_Your instructions_.
Answer these questions about the passage on H tractors below:
(a) How did the writer who bought an H at auction get it home after it quit?
(b) How many Hs has the second writer been trying to sell, and what year are they?
(c) What kind of oil filter was the overhauled H converted to use?

··· Passage provided ···

This is the H I bought on an auction that quit on me when I tried driving it home, so I ended up towing it with the tow bar.

I originally thought it was fuel starvation, like from a plugged sediment bowl, but now I'm not so sure. It runs, ut it acts more like ignition. In fact, I think I'll check the timing. The distributor is angled different from my other two H's.

Anyway, it's a straight old H, not cobbled up like some get.
 
How many more Hs do you need?? I have 4 I have been trying to sell for years all 1940. 3 ran when I parked them and one is a parts machine
 
30+ years ago, my neighbor had an IH "H" that got left out in the field with no can on the exhaust...for several years. My dad and I always had to put up wood during the winter and he saw it and bought it from the neighbor. I was fresh out of automotive mechanic school, so it was my job to get it running. A couple of the cylinders were full of rust and mouse nests and the dry sleeves came out with the pistons. Not willing to leave well enough alone, I bought some high dome pistons for it, did a complete overhaul and put it back together. I even had this bright idea to do some redneck engineering on it and, with the help of a local machine shop, converted it over to a spin-on oil filter using the same filter that fits early V8 Chevies. The machine shop ground the crank so that the bearings were tight, a lot tighter than the book preferred and would peg the oil gauge every time it starts up. It still has a very high oil pressure, but drops a little bit after the oil gets warm.

··· Record set ···

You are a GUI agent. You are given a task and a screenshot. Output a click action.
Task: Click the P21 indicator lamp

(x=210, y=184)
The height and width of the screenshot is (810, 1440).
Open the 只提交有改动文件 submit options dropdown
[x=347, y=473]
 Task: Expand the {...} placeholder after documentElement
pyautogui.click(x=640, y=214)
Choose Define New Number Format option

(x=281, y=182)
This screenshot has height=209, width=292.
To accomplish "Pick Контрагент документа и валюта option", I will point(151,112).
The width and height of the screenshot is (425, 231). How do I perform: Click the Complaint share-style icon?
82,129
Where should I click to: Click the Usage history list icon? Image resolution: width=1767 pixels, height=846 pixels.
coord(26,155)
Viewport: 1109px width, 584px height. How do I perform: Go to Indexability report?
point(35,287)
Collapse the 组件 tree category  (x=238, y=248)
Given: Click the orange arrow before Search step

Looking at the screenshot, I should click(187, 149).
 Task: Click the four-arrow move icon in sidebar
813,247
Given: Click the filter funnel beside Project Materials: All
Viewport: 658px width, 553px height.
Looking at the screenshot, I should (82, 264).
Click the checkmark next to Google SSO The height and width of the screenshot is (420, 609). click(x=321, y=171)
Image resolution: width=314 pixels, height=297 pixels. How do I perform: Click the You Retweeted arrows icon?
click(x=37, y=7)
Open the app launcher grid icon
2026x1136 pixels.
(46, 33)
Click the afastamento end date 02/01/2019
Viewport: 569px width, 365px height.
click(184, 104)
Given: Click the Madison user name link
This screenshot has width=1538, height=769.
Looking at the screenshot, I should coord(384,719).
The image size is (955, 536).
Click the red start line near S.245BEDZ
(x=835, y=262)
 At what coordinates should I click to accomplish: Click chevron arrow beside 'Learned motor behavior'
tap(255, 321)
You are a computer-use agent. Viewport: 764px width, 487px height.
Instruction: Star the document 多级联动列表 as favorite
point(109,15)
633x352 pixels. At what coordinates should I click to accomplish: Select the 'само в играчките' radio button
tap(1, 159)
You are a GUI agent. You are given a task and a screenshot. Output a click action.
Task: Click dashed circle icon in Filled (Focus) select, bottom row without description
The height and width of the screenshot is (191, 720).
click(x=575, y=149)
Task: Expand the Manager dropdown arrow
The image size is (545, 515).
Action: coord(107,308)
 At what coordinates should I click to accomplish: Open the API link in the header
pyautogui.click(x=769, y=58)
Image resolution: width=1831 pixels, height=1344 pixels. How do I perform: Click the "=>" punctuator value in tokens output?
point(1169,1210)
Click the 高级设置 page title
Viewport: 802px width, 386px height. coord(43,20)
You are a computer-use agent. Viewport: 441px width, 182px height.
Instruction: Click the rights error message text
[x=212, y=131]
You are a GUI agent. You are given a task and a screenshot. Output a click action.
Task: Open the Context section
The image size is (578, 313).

···

_Result of the task_.
(a) The writer towed it home with the tow bar.
(b) The second writer has four Hs, all from 1940.
(c) It was converted to a spin-on oil filter, the same one that fits early V8 Chevies.